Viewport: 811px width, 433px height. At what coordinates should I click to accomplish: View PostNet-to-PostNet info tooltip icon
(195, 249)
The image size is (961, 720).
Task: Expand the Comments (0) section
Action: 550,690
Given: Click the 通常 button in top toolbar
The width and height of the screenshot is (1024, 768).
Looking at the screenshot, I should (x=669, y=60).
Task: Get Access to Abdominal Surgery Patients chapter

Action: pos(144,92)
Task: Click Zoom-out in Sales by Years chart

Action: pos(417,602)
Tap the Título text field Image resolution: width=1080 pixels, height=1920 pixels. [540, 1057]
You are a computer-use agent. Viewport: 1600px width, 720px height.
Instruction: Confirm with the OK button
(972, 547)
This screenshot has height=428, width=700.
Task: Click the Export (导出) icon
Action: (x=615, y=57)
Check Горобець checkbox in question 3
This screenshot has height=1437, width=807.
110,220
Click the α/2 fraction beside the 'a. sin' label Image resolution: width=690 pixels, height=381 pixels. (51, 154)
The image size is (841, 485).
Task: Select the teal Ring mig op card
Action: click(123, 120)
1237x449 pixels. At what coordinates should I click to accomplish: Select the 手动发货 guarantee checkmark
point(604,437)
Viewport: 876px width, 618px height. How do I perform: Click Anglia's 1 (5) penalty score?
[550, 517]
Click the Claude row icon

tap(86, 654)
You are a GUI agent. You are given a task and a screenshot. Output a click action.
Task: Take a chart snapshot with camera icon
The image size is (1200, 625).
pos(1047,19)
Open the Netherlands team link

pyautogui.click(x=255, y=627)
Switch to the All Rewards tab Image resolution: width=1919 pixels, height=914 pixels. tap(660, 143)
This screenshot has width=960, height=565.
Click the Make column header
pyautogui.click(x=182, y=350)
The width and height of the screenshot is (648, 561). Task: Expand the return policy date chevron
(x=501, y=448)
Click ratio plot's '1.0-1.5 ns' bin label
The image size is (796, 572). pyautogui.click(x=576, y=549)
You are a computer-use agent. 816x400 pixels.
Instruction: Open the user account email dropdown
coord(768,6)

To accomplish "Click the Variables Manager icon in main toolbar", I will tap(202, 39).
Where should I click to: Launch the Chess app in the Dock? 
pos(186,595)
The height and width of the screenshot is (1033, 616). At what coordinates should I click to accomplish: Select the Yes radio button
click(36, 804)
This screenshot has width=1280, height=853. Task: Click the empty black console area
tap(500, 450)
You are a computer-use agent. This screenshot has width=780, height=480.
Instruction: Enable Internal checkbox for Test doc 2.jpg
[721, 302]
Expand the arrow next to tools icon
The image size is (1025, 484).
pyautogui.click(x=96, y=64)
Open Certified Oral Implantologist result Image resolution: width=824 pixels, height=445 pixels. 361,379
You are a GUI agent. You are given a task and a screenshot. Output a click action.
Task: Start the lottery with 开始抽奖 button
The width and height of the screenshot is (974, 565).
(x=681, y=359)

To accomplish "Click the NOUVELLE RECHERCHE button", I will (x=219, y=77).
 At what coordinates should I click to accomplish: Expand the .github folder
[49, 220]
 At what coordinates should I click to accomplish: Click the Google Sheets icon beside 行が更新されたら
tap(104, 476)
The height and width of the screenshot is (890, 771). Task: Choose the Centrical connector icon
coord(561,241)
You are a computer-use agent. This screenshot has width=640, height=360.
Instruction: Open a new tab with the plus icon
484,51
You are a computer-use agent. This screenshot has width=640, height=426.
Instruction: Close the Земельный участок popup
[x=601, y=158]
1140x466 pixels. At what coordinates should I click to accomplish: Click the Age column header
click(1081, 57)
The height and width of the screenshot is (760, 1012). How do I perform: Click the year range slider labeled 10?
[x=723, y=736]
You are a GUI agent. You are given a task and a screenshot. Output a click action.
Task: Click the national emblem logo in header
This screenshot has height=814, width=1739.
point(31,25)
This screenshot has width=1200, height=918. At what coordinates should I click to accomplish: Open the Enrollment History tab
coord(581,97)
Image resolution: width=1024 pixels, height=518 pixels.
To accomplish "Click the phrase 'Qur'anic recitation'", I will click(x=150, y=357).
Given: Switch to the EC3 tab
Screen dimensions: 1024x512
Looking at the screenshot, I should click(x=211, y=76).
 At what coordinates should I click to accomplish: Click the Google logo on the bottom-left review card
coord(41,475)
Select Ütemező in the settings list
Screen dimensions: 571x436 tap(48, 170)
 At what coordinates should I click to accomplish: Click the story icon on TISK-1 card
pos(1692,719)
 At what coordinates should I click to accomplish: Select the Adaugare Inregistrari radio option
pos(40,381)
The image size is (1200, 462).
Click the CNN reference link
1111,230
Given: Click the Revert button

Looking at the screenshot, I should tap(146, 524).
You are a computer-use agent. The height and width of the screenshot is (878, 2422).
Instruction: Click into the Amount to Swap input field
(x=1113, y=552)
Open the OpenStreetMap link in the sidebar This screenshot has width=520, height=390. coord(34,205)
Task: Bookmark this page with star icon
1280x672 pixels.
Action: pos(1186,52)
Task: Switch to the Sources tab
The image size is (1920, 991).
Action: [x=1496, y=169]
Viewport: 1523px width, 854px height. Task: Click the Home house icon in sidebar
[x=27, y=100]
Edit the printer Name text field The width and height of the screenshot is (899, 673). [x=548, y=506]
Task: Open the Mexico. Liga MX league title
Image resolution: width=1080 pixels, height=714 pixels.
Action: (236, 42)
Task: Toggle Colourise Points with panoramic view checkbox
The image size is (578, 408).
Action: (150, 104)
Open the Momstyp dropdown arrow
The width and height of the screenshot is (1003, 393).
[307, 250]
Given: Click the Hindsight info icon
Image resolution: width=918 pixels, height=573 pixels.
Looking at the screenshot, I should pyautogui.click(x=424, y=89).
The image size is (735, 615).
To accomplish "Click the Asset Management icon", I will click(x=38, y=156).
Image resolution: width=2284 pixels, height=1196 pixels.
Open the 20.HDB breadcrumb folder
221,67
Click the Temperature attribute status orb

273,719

================================

# Directions for this task:
Please report every line in the entries above that holds the string "toolbar".

# Result of the task:
Given: Click the 通常 button in top toolbar
To accomplish "Click the Variables Manager icon in main toolbar", I will tap(202, 39).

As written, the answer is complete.